En guise d’atténuation temporaire, vous pouvez contourner les problèmes de perte de contexte, comme suit :

  1. Accédez à une URL où le contexte est perdu.
  2. Prenez note du domaine URL avec suffixe, y compris le suffixe ajouté par Cloud App Security, par exemple https://www.yammer.com.mcas.ms .
  3. Copiez le chemin d’accès à partir de l’URL d’origine, par exemple, si l’URL spécifique d’origine était https://www.yammer.com/organization/threads/threadnumber , copiez /organization/threads/threadnumber .
  4. Ajoutez le chemin d’accès copié au domaine avec suffixe, par exemple https://www.yammer.com.mcas.ms/organization/threads/threadnumber .
  5. Accédez à la nouvelle URL avec suffixe.

Considérations supplémentaires

Lors de la résolution des problèmes d’applications, il existe des éléments supplémentaires à prendre en compte.

  • Prise en charge des contrôles de session pour les navigateurs modernes

    Les contrôles de session Cloud App Security incluent désormais la prise en charge du nouveau navigateur Microsoft Edge basé sur Chromium. Alors que nous continuerons à prendre en charge les versions les plus récentes d’Internet Explorer et de la version héritée de Microsoft Edge, la prise en charge sera limitée et nous vous recommandons d’utiliser le nouveau navigateur Microsoft Edge.

  • Double connexion

    Une double connexion se produit en raison de l’utilisation présumée d’une valeur à usage unique, un jeton de chiffrement utilisé par les applications pour empêcher les attaques par relecture. Par défaut, Cloud App Security suppose qu’une application utilise une valeur à usage unique. Si vous êtes certain que l’application n’utilise pas de valeur à usage unique, vous pouvez désactiver ce mode en modifiant l’application dans Cloud App Security et le problème sera résolu. Pour connaître la procédure de désactivation de la valeur à usage unique, consultez connexion lente.

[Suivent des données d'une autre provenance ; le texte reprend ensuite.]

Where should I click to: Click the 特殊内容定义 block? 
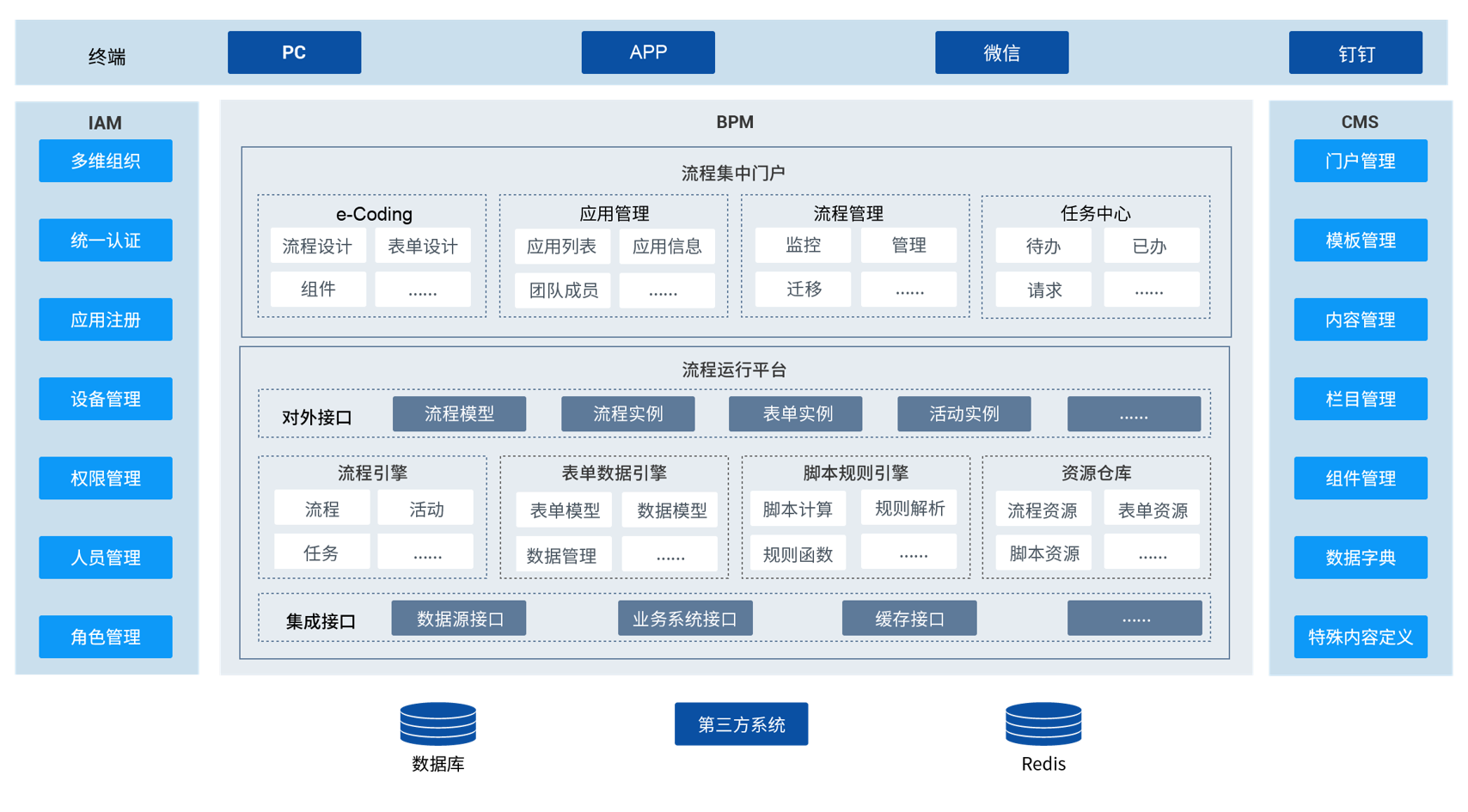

    Si l’application utilise une valeur à usage unique et que cette fonctionnalité ne peut pas être désactivée, la deuxième connexion peut être transparente pour les utilisateurs, ou elle peut être invitée à se reconnecter.

  • L’aperçu ou l’impression des fichiers PDF peut être bloqué

    Il s’agit d’un comportement normal lorsque vous avez une stratégie configurée pour bloquer les téléchargements. Parfois, lors de l’affichage de l’aperçu ou de l’impression des fichiers PDF, les applications lancent un téléchargement du fichier provoquant l’intervention d’Cloud App Security pour s’assurer que le téléchargement est bloqué et que les données ne sont pas divulguées à partir de votre environnement.

    Si vous souhaitez autoriser les téléchargements de fichiers PDF, vous pouvez exclure des fichiers PDF en fonction de leur extension de fichier dans la stratégie de session appropriée.